COMMENT PANTAGRUEL EUT VICTOIRE BIEN ÉTRANGEMENT DES DIPSODES ET DES GÉANTS.

Après tous ces propos, Pantagruel appela leur prisonnier et le renvoya, disant : « Va-t’en à ton roi en son camp, et lui dis nouvelles de ce que tu as vu, et qu’il se délibère[1] de me festoyer demain sur le midi, car incontinent que mes galères seront venues, qui sera de matin au plus tard, je lui prouverai par dix-huit cents mille combattants et sept mille géants tous plus grands que tu me vois, qu’il a fait follement et contre raison d’assaillir ainsi mon pays. » En quoi feignait Pantagruel avoir armée sur mer.

Mais le prisonnier répondit qu’il se rendait son esclave et qu’il était content de jamais ne retourner à ses gens, ains[2] plutôt combattre avec Pantagruel contre eux, et pour Dieu ! qu’ainsi le permît.

À quoi Pantagruel ne voulut consentir, ains lui commanda que partît de là brièvement, et allât ainsi qu’il avait dit, et lui bailla une boîte pleine d’euphorbe et de grains de coccognide[3], confits en eau ardente, en forme de compote, lui commandant la porter à son roi et lui dire que, s’il en pouvait manger une once sans boire, qu’il pourrait à lui résister sans peur.

Adonc le prisonnier le supplia à jointes mains qu’à l’heure de sa bataille il eût de lui pitié, dont lui dit Pantagruel : « Après que tu auras le tout annoncé à ton roi, mets tout ton espoir en Dieu, et il ne te délaissera point, car de moi, encore que sois puissant, comme tu peux voir, et aie gens infinis en armes, toutefois je n’espère en ma force ni en mon industrie, mais toute ma fiance[4] est en Dieu mon protecteur, lequel jamais ne délaisse ceux qui en lui ont mis leur espoir et pensée. »

Ce fait, le prisonnier lui requit que, touchant sa rançon, il lui voulût faire parti raisonnable.

À quoi répondit Pantagruel que sa fin[5] n’était de piller ni rançonner les humains, mais de les enrichir et réformer en liberté totale : « Va-t’en, dit-il, en la paix de Dieu vivant, et ne suis jamais mauvaise compagnie, que[6] malheur ne t’advienne. »

Le prisonnier parti, Pantagruel dit à ses gens : « Enfants, j’ai donné à entendre à ce prisonnier que nous avons armée sur mer, ensemble que nous ne leur donnerons l’assaut que jusques à demain sur le midi, à celle fin que eux, doutant[7] la grande venue de gens, cette nuit s’occupent à mettre en ordre et soi remparer ; mais cependant mon intention est que nous chargeons sur eux environ l’heure du premier somme. »

Laissons ici Pantagruel avec ses apostoles[8], et parlons du roi Anarche et de son armée.

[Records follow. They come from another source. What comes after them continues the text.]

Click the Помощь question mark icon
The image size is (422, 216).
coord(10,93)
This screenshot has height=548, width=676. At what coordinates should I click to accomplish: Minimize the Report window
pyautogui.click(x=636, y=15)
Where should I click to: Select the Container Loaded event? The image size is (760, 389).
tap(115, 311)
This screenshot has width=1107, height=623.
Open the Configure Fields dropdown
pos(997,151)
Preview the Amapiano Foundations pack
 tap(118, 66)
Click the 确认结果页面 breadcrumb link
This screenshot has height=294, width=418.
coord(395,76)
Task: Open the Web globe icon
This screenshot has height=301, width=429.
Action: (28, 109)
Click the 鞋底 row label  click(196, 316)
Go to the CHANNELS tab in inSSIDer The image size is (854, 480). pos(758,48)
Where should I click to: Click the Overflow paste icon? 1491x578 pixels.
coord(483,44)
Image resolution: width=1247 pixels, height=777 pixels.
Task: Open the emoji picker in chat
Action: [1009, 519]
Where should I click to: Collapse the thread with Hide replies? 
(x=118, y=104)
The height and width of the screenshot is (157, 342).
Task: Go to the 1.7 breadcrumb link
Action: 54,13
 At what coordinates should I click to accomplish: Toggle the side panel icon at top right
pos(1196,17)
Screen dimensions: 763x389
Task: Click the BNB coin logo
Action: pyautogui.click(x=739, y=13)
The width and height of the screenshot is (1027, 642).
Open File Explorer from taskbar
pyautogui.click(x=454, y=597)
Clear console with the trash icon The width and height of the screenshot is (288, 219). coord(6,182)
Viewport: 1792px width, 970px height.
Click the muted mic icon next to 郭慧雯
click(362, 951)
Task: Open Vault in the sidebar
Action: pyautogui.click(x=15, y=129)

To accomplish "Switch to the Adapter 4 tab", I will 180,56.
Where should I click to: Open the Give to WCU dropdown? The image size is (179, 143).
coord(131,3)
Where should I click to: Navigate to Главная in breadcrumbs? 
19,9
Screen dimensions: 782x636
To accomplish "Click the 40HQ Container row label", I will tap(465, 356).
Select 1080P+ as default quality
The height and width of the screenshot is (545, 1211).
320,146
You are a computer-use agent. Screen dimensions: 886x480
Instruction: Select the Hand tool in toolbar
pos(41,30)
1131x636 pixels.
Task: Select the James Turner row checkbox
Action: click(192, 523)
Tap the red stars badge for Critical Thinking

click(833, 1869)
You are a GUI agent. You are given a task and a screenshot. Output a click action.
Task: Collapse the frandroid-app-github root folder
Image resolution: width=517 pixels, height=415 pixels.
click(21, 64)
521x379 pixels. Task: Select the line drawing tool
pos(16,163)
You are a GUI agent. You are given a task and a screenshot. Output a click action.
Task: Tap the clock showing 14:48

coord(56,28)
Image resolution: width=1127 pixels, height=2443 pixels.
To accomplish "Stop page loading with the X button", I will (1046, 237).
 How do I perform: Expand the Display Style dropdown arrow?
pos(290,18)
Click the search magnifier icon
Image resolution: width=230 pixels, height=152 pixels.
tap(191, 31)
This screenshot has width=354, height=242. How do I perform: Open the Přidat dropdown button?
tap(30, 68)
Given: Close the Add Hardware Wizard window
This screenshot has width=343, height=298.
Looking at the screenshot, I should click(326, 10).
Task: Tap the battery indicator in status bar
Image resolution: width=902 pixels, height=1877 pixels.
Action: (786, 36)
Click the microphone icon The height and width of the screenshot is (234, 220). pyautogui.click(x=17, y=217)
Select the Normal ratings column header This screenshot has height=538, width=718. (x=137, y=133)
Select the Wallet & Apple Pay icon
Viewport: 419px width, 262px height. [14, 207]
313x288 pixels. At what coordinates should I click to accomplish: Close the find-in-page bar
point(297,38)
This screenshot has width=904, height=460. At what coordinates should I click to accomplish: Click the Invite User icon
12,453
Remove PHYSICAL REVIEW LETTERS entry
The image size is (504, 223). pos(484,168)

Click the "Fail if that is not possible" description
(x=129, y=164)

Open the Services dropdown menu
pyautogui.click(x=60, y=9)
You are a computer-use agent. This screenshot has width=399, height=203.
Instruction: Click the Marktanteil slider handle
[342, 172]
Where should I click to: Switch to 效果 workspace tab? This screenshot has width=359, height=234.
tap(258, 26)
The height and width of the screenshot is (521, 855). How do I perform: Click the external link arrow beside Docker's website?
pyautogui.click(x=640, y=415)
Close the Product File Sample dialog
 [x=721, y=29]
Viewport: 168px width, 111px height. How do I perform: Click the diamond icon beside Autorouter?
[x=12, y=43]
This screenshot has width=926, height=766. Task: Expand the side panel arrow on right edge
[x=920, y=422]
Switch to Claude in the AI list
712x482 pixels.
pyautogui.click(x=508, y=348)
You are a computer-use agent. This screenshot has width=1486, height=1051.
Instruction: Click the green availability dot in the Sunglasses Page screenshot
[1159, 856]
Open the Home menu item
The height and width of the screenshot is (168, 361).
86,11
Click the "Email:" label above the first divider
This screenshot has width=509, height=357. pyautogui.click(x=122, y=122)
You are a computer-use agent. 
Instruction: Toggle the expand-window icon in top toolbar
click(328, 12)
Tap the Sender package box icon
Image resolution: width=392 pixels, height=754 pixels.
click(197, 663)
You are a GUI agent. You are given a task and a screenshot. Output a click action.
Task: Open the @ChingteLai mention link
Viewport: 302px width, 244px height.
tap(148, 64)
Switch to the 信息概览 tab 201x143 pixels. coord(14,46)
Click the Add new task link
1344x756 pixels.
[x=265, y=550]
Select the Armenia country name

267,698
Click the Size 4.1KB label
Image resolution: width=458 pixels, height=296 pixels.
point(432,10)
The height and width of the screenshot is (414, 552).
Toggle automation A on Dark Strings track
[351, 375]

Quand donc le prisonnier fut arrivé, il se transporta vers le roi, et lui conta comment était venu un grand géant, nommé Pantagruel, qui avait déconfit et fait rôtir cruellement tous les six cents cinquante et neuf chevaliers, et lui seul était sauvé pour en porter les nouvelles. Davantage[9] avait charge dudit géant de lui dire qu’il lui apprêtât au lendemain sur le midi à dîner, car il délibérait[10] de l’envahir à ladite heure.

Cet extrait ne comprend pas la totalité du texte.